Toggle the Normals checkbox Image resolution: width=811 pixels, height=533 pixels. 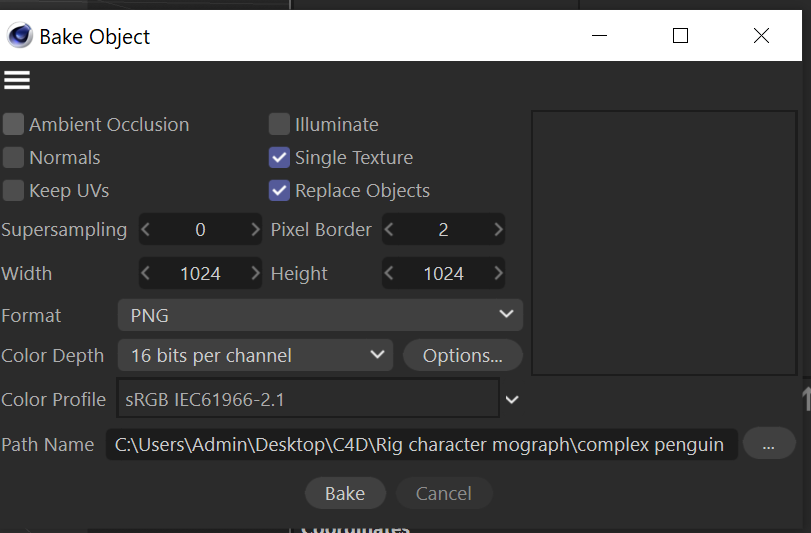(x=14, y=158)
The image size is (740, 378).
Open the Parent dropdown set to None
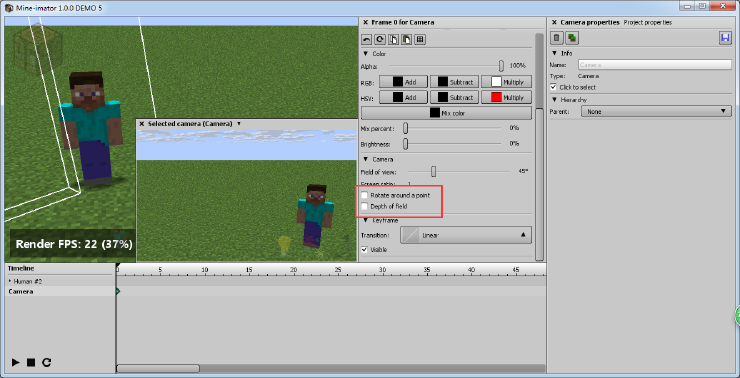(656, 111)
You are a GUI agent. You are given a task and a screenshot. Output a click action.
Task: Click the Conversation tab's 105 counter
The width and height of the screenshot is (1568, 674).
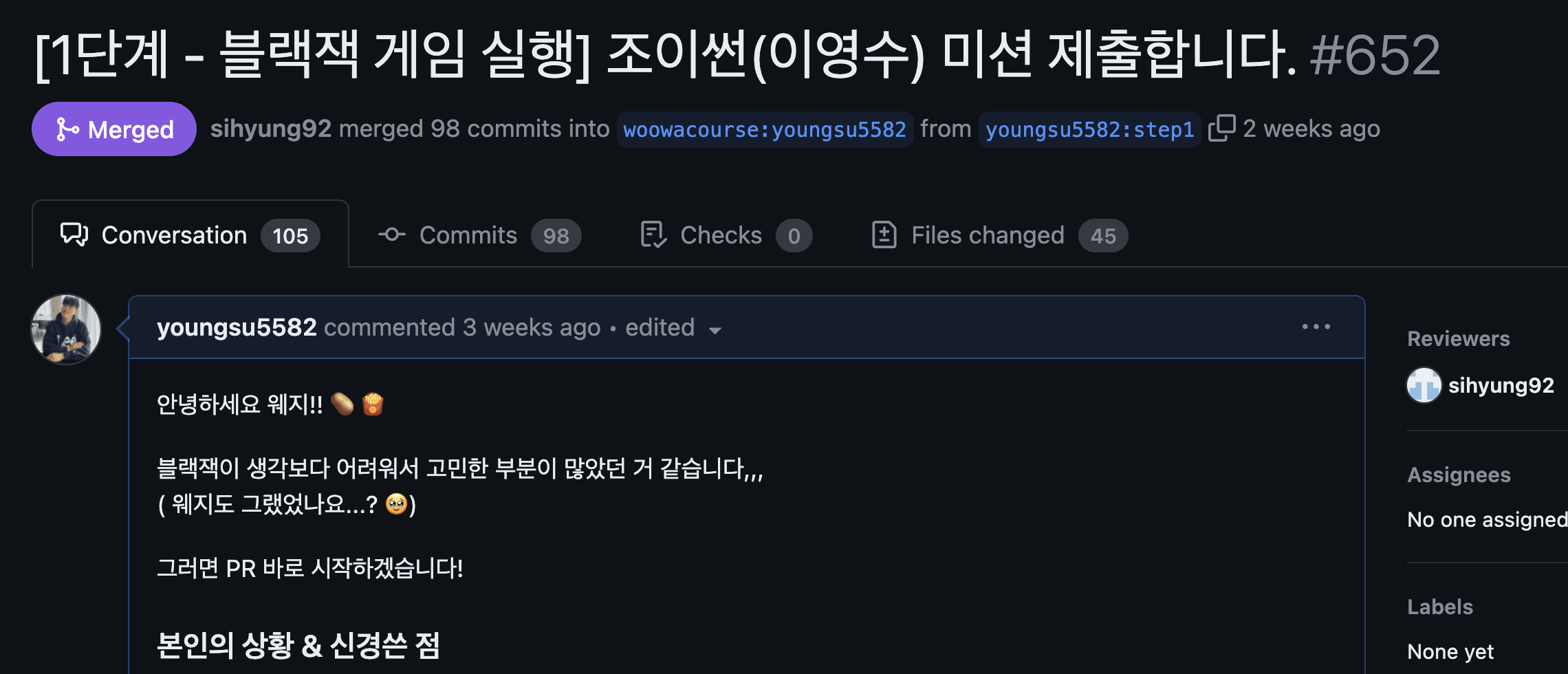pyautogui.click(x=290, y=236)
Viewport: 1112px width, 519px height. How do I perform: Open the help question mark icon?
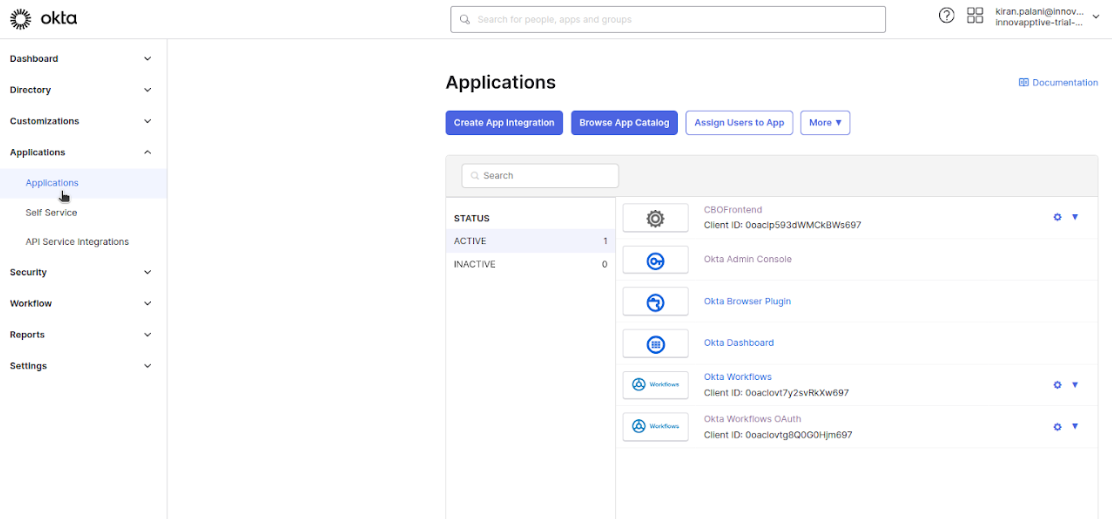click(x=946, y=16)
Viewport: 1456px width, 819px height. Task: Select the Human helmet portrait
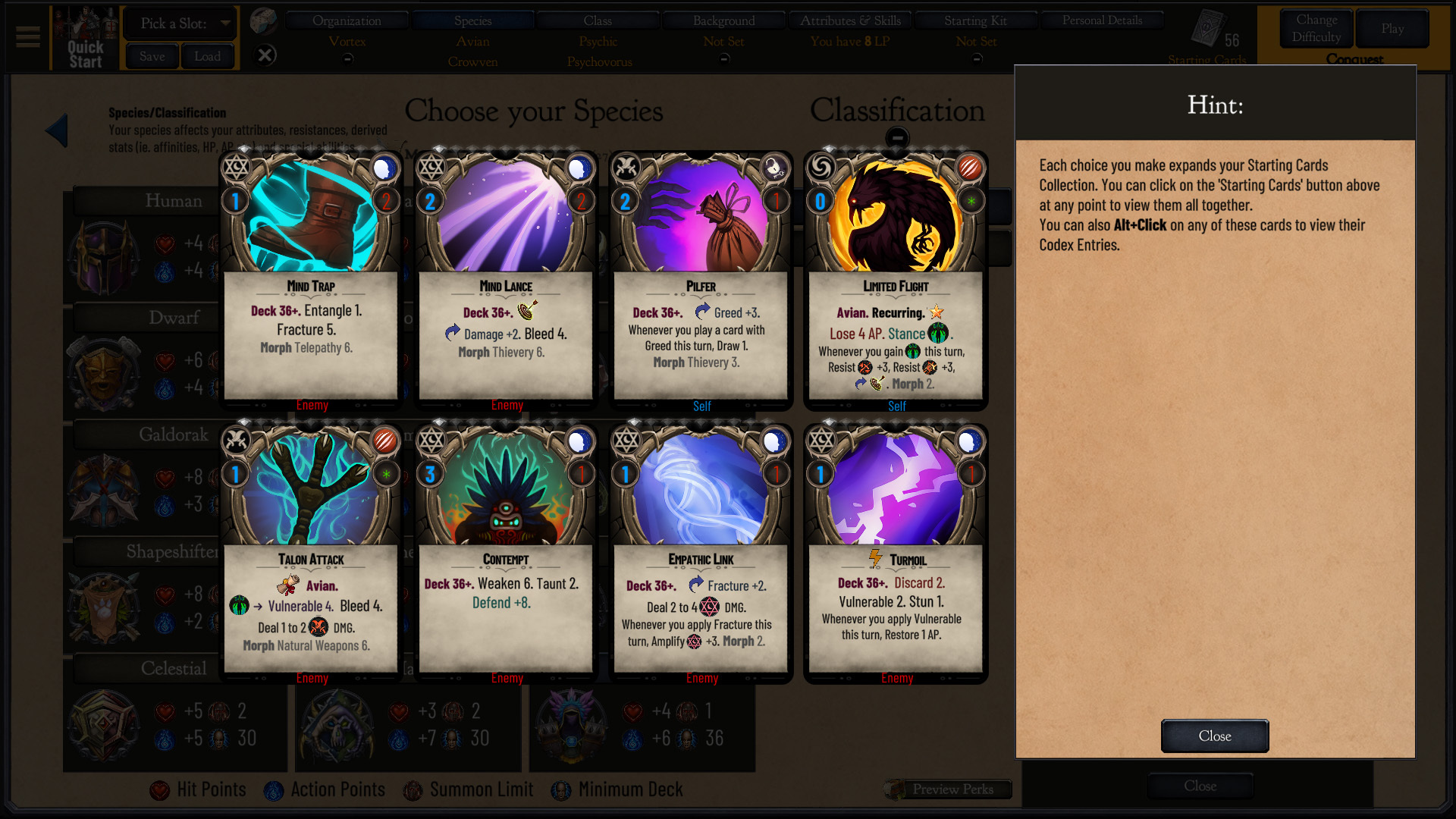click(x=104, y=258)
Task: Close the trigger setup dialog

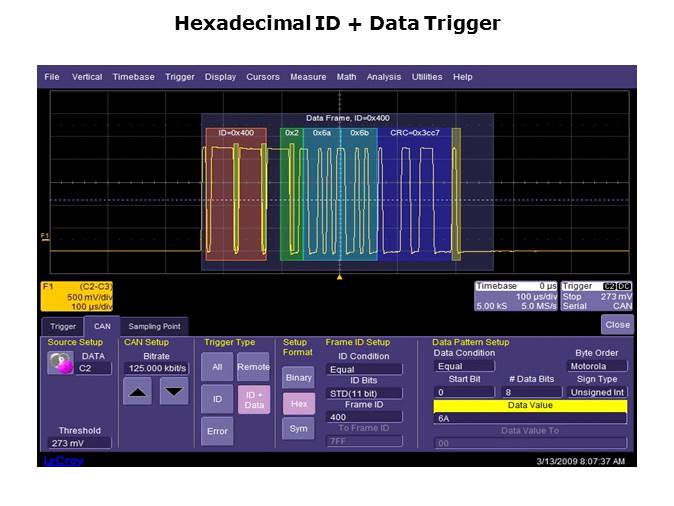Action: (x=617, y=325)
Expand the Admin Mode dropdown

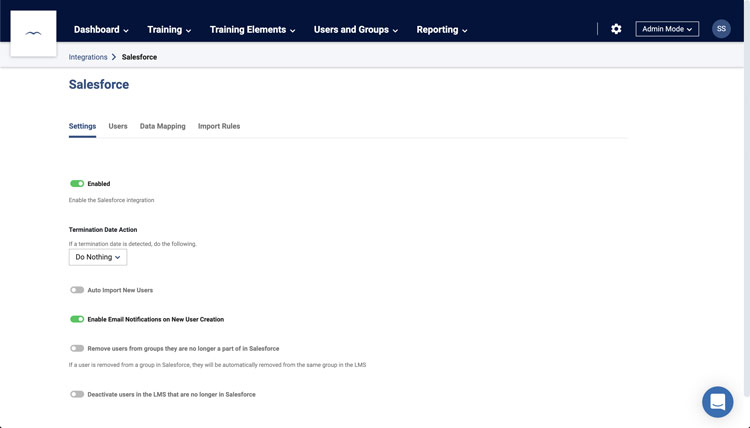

• Task to complete
Pictures stay out; retype only the lines from the line containing "The width and" through the end of the listing, inclusive, exactly as they appear.

• Expected answer
The width and height of the screenshot is (1568, 674).
pyautogui.click(x=290, y=236)
Viewport: 1112px width, 519px height. How do I perform: Open the help question mark icon?
click(x=946, y=16)
Viewport: 1456px width, 819px height. Task: Select the Human helmet portrait
click(x=104, y=258)
Task: Close the trigger setup dialog

Action: (x=617, y=325)
Expand the Admin Mode dropdown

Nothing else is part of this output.